シャルル10世(Charles X)は、フランス王国の最後のブルボン朝の君主であり、フランス革命後の復古王政時代に即位した王です。彼は、フランス革命によって崩壊した王政を再建しようとしたが、その専制的な政治姿勢と失策が、フランス国内での反発を招き、最終的にはフランス革命の第二波である1830年の七月革命により退位し、王位を失いました。
シャルル10世は、1757年に生まれ、ブルボン家の王族として育ちました。彼はフランスの前王ルイ15世の孫であり、父親はルイ16世の兄弟であるブルボン公シャルルであり、フランス革命のさなかに王家が危機的な状況に陥ると、彼は王位継承権を持つ立場になりました。

即位と政治
シャルル10世は、1824年に兄であるルイ18世が死去した後、フランス王として即位しました。彼の即位後、復古王政は強化され、絶対主義的な政策を追求するようになりました。シャルル10世は、革命前のブルボン家の権威を取り戻すことを目指し、数々の改革を進めました。特に、彼はカトリック教会と深い関係を築き、教会の権力を強化しました。

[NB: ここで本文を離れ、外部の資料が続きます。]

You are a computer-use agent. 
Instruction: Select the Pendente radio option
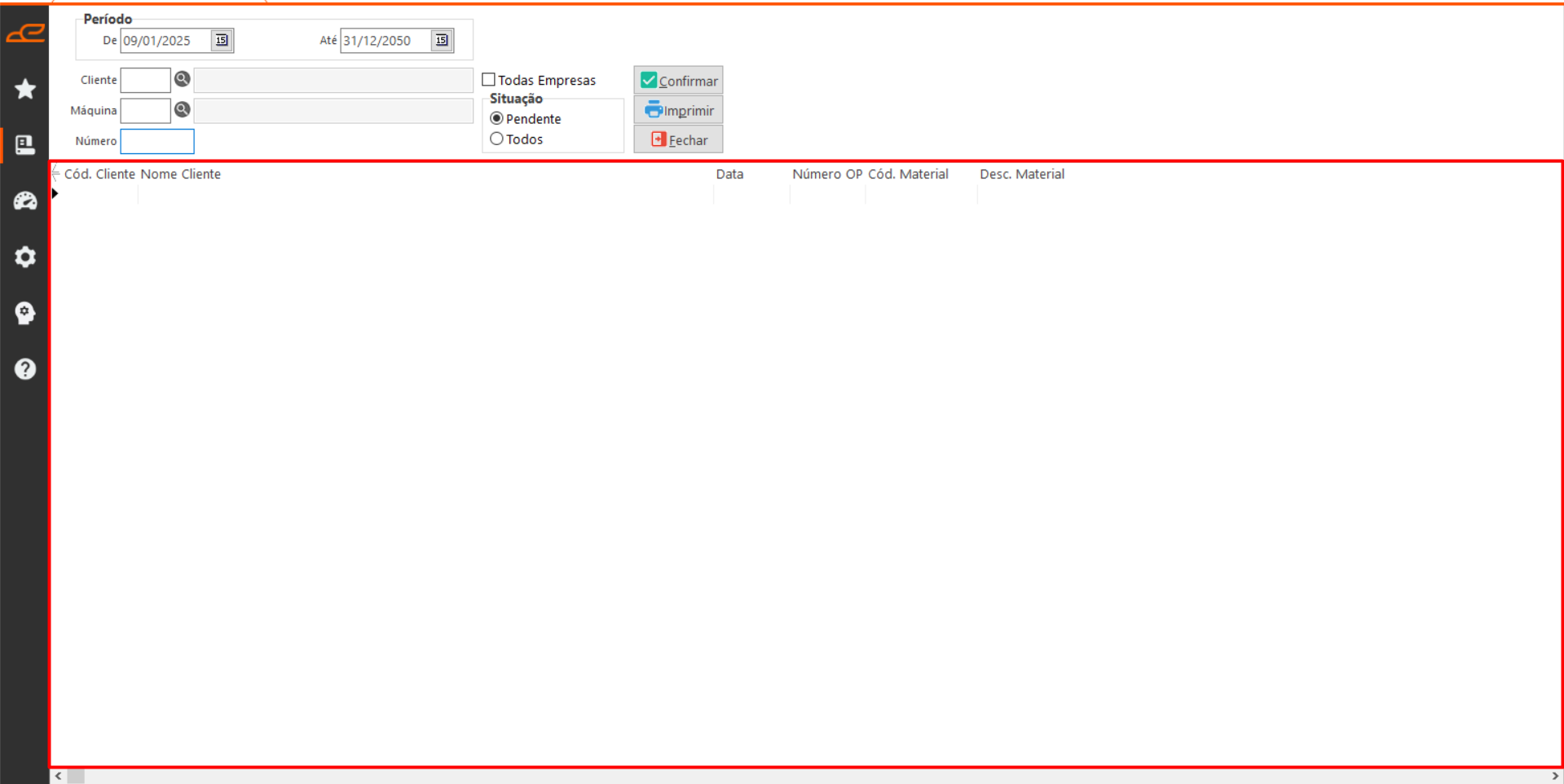pos(496,119)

その一方で、シャルル10世は経済改革や社会政策には消極的であり、特に都市部の労働者や商人層の不満を買いました。また、彼の政策は、立憲主義的な改革を支持する市民層との対立を深め、次第に王政に対する反感が高まっていきました。
七月革命と退位
シャルル10世の支配は、次第に国民の反発を招きました。特に1830年、シャルル10世が発令した「7月 ordinances(七月令)」は、議会の権限を制限し、選挙法を変更して有権者を大幅に減少させ、さらに報道機関を厳しく統制するものでした。このような専制的な措置は、フランス国内で激しい反発を引き起こし、結果として七月革命が勃発しました。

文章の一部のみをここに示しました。